╭─ Exercise material
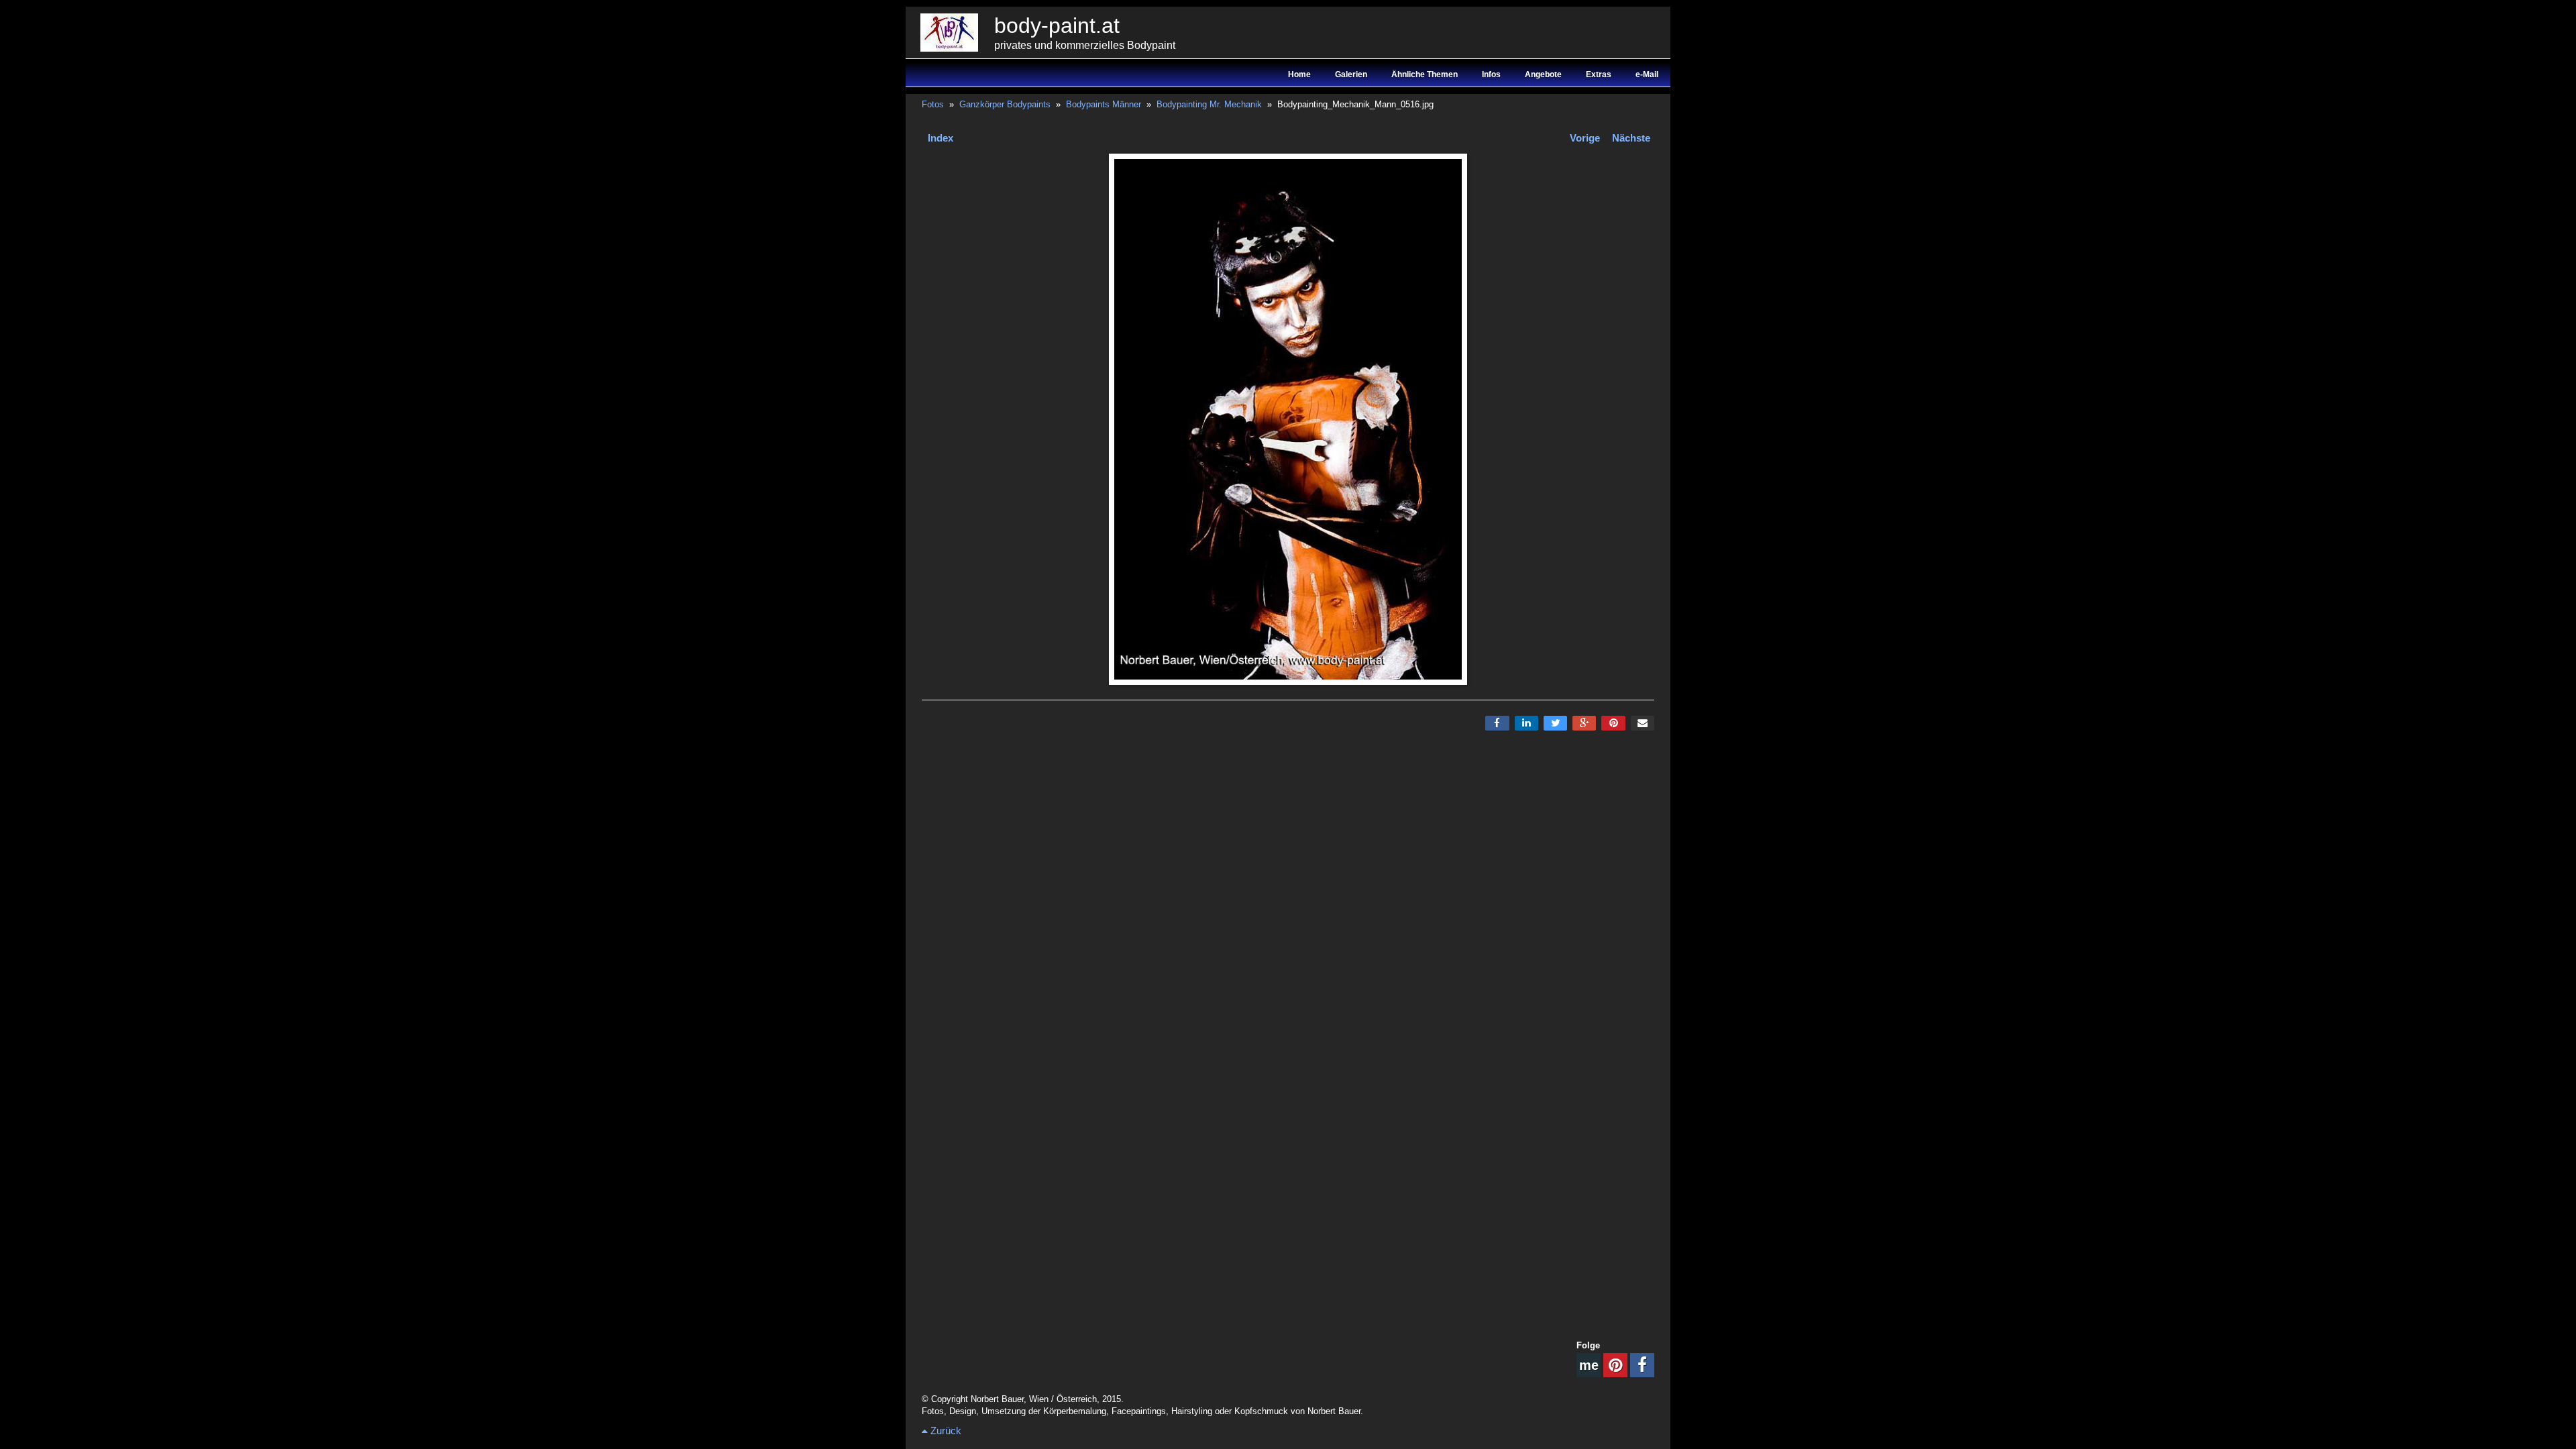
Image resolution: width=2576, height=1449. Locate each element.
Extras (1598, 74)
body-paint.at (1057, 25)
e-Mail (1646, 74)
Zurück (944, 1430)
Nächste (1631, 138)
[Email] (1642, 723)
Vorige (1585, 138)
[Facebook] (1497, 723)
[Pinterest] (1613, 723)
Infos (1491, 74)
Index (940, 138)
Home (1299, 74)
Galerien (1351, 74)
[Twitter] (1555, 723)
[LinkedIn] (1526, 723)
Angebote (1543, 74)
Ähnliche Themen (1424, 74)
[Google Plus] (1584, 723)
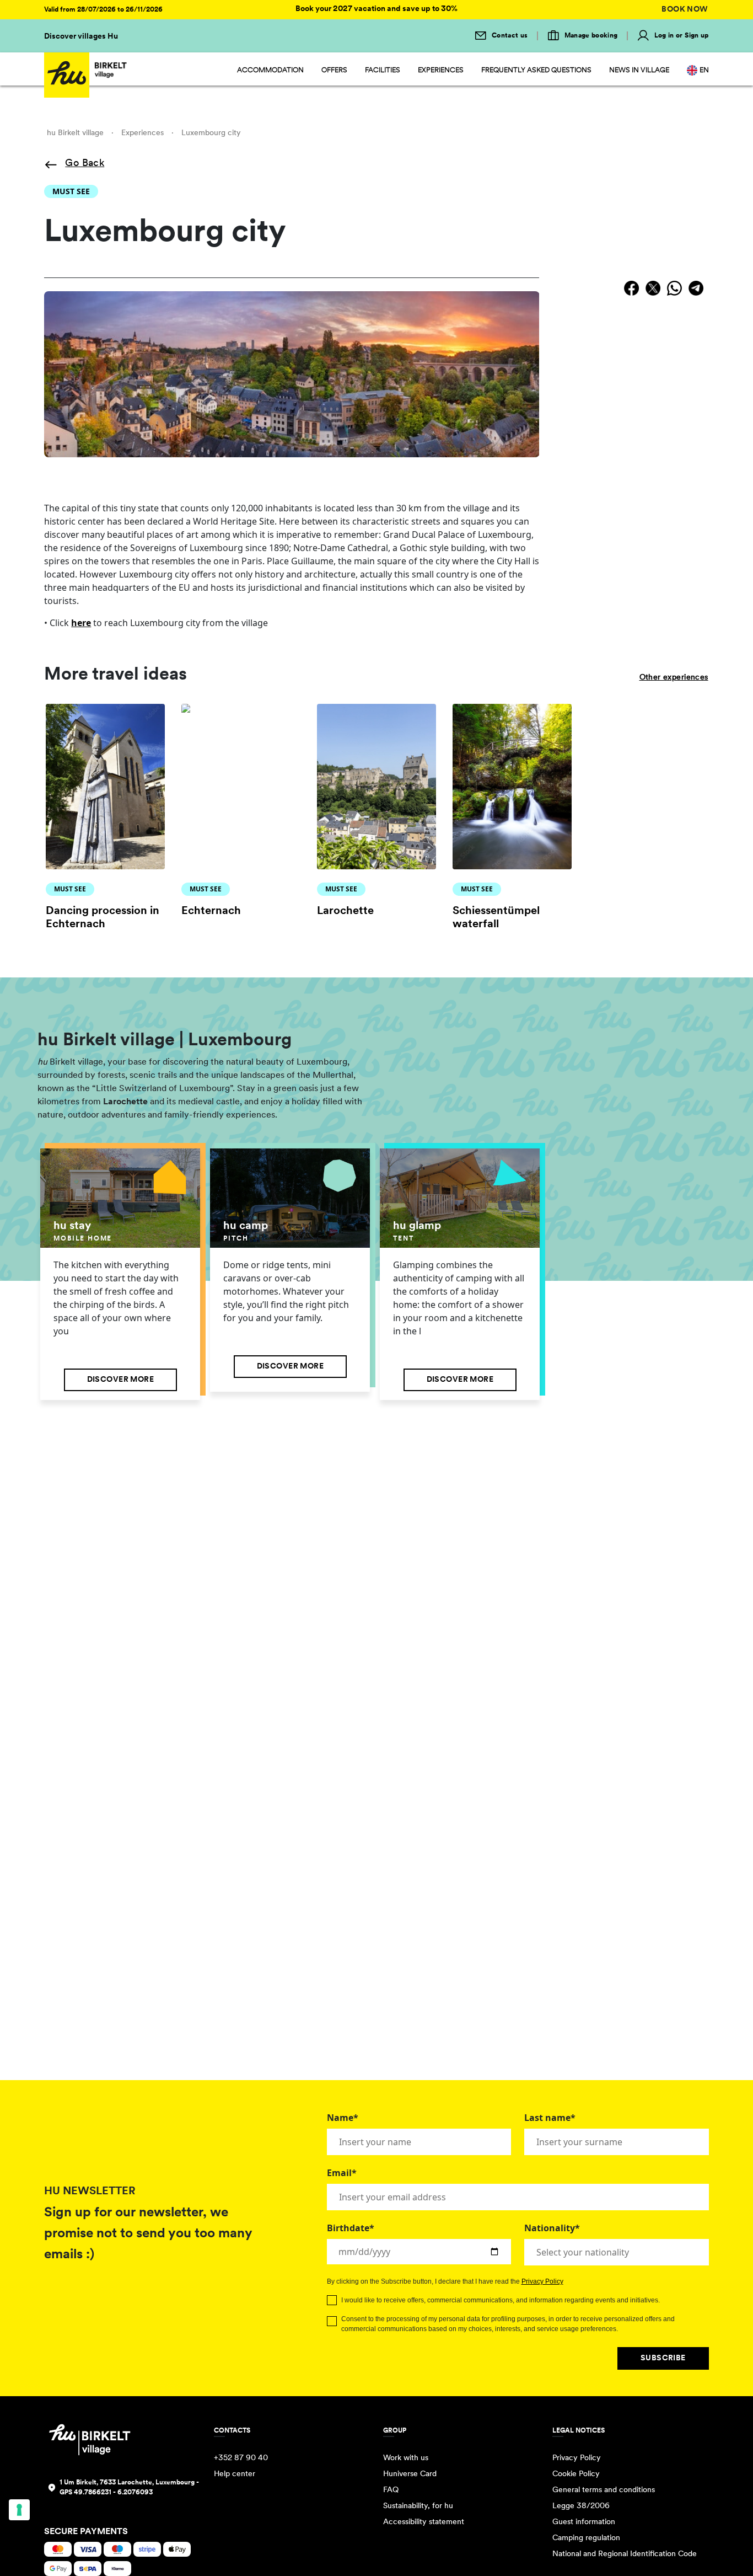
╰─
▸ **Instructions to follow**: Both the line containing "Extras (1598, 74)" and the last line of the records above belong in the exact copy, along with every line between them; pictures do not.

▸ **Response**:
Extras (1598, 74)
body-paint.at (1057, 25)
e-Mail (1646, 74)
Zurück (944, 1430)
Nächste (1631, 138)
[Email] (1642, 723)
Vorige (1585, 138)
[Facebook] (1497, 723)
[Pinterest] (1613, 723)
Infos (1491, 74)
Index (940, 138)
Home (1299, 74)
Galerien (1351, 74)
[Twitter] (1555, 723)
[LinkedIn] (1526, 723)
Angebote (1543, 74)
Ähnliche Themen (1424, 74)
[Google Plus] (1584, 723)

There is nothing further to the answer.